Lavoro richiesto –
1 - Ricopia alla lettera, dall'intervista su Aldo Fabrizi, tutto ciò che va da "Narratore di storie, interpreti" fino a "della vecchia Roma.".
2 - Prosegui l'intervista su Aldo Fabrizi, riprendendo subito dopo l'ultima frase riportata.

Brano –
-=-=-

“È rimasto nel cuore del suo pubblico, questa la sua vera vittoria” Intervista a Cielo Pessione Fabrizi, nipote dell’immenso Aldo Fabrizi
A tu per tu con la nipote del grande Aldo Fabrizi, icona di romanità nel mondo: attore, regista, poeta. Il sentito omaggio di Lù Mière calicidicinema ,Premio ideato da Antonio Manzo, che ha voluto dedicare a lui questa edizione alla vigilia del 120 compleanno.
Antonietta Fulvio
L’undicesima edizione di Lù Mière calicidicinema, svoltasi a Sternatia domenica 12 ottobre 2025, ha voluto rendere omaggio ad un artista che ha anticipato il neorealismo e la commedia all’italiana, nato poeta in un borgo della Roma più vera…grazie a Cielo Pessione Fabrizi per l’intervista rilasciata in occasione del Premio dedicato a suo nonno “coscientemente ineguagliabile Aldo Fabrizi”.
Nel luogo in cui è nato il 1 novembre 1905, e quest’anno saranno 120 anni dalla nascita, a Roma in Vicolo delle Grotte c’è una targa che recita:
«Aldo Fabrizi è nato in questa casa qui comincia la lunga strada
che avrebbe percorso quel bambino destinato ad amare le tavole
del palcoscenico quanto le tavole imbandite. Se riuscirete a
fermarvi un momento sentirete ancora nell’aria la sua risata. Aldo è
ancora qui e non se n’è mai andato».
Un privilegio che è concesso solo ai grandi, l’eredità che ha lasciato è inestimabile. Aldo Fabrizi è stato un gigante del teatro, del cinema e della cultura italiana e su di lui c’è ancora tanto da dire e da ricordare…
Sì, veramente ancora tanto da dire, studiare, raccontare e ricordare. Si sa che la storia la scrivono i vincitori e mio nonno, per certi versi, è stato un perdente. Lo è stato nella misura in cui, ancora oggi, si fatica, a inquadrarlo per quello che era, cioè un artista a tutto tondo, prestato a diversi linguaggi (poesia, cinema, teatro, prosa) con una estetica ed una poetica ben precise e un talento enorme nell’utilizzare, per ogni categoria di espressione, gli strumenti specifici. Lo è stato, un perdente, perché in questo mondo decidere di non sgomitare e di non scendere a compromessi non porta gloria, anzi… Però è rimasto nel cuore del suo pubblico e credo che questa sia la sua grande e vera vittoria.

Narratore di storie, interpreti di personaggi che nascevano dalla sua creatività e dall’osservazione, perché Aldo Fabrizi, a differenza di altri comici, si scriveva i testi da solo stabilendo con il pubblico un rapporto speciale e confidenziale perché portava in scena proprio la sua gente quella dei vicoli di Roma di cui è icona assoluta…
Portava in scena i problemi del popolo dal quale proveniva, in fin dei conti dell’essere umano. Nell’ambito dello spettacolo partiva sempre dal testo maturato e scritto dopo lunghe osservazioni del tipo umano che voleva rappresentare. Così i suoi primissimi personaggi erano macchiette di persone vere, conosciute personalmente o cittadini del suo rione o della vecchia Roma.

-=-=-

Dati –

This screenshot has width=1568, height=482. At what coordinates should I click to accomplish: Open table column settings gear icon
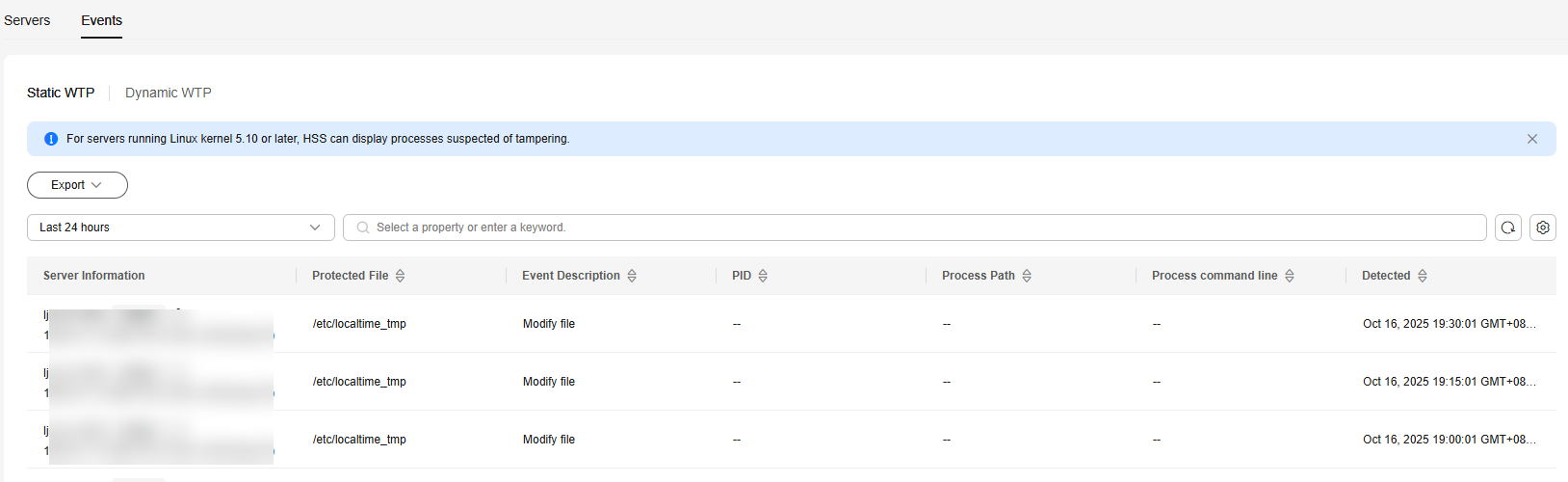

-=-=-

Soluzioni –
1 -
Narratore di storie, interpreti di personaggi che nascevano dalla sua creatività e dall’osservazione, perché Aldo Fabrizi, a differenza di altri comici, si scriveva i testi da solo stabilendo con il pubblico un rapporto speciale e confidenziale perché portava in scena proprio la sua gente quella dei vicoli di Roma di cui è icona assoluta…
Portava in scena i problemi del popolo dal quale proveniva, in fin dei conti dell’essere umano. Nell’ambito dello spettacolo partiva sempre dal testo maturato e scritto dopo lunghe osservazioni del tipo umano che voleva rappresentare. Così i suoi primissimi personaggi erano macchiette di persone vere, conosciute personalmente o cittadini del suo rione o della vecchia Roma.

2 -
Lei, Cielo, cura l’Archivio privato di suo nonno, che all’epoca scelse per lei il nome che porta, tornando indietro nel passato qual è il primo e l’ultimo ricordo che ha di lui?
Credo sia sempre difficile mettere a fuoco il primo ricordo, molto più facile ricordare perfino i dettagli dell’ultimo. Se vado indietro nel tempo credo sia il senso di famiglia, i profumi della cucina e l’allegria di ritrovarsi riuniti la domenica, quel dialetto romano sbrigativo ed evocativo. E in tutto quel bailamme nonno, seduto a capotavola, le sue pause, i suoi sguardi, i suoi racconti brevi ma consistenti… Adoravo quando posava gli occhi su di me e quando, più grandicella, lo facevo sorridere per le imitazioni delle cantanti di allora che azzardavo a volte perfino in piedi sul tavolo, rivolta verso di lui, come fosse lo spettatore privilegiato. A dispetto di quanto recita la targa a Vicolo delle Grotte, nonno non sorrideva spesso e ancora più raramente rideva. Ma quando questo accadeva il suo volto diventava dolcissimo, disarmante.
Non è mai facile fare i conti con l’assenza delle persone che amiamo. Alcuni anni fa lei ha scritto “Caro nonno”, uno spettacolo/conferenza itinerante, come è nata l’idea?
L’idea è nata mentre affrontavo l’immensa mole di materiale inedito che costituisce il suo archivio. Nonno era morto solo da un paio di mesi e io iniziai subito la messa in ordine di tutto quello che trovai nella sua grande casa. Mi ci trasferii perfino per poter lavorare senza interruzioni alla catalogazione del suo mondo. Mi accorsi ben presto che Aldo Fabrizi era ancora sconosciuto al grande pubblico e che quello che ci raccontava e che a volte mi lasciava interdetta era fondato. E dopo diversi tentativi per realizzare documentari o fiction capii che la mia urgenza era quella di raccontarlo e non volevo aspettare e così ideai questo spettacolo/conferenza come una sorta di contenitore: da una parte le macchiette televisive e i personaggi cinematografici, dall’altra la lettura delle lettere scritte alla sorella Lella o a Totò o a De Sica o ad amici cari e sconosciuti, oltre considerazioni, testimonianze e sonetti oltre che video di momenti famigliari. Ne viene fuori il ritratto di un uomo complesso e malinconico, con grandi passioni ed entusiasmi spesso non corrisposti.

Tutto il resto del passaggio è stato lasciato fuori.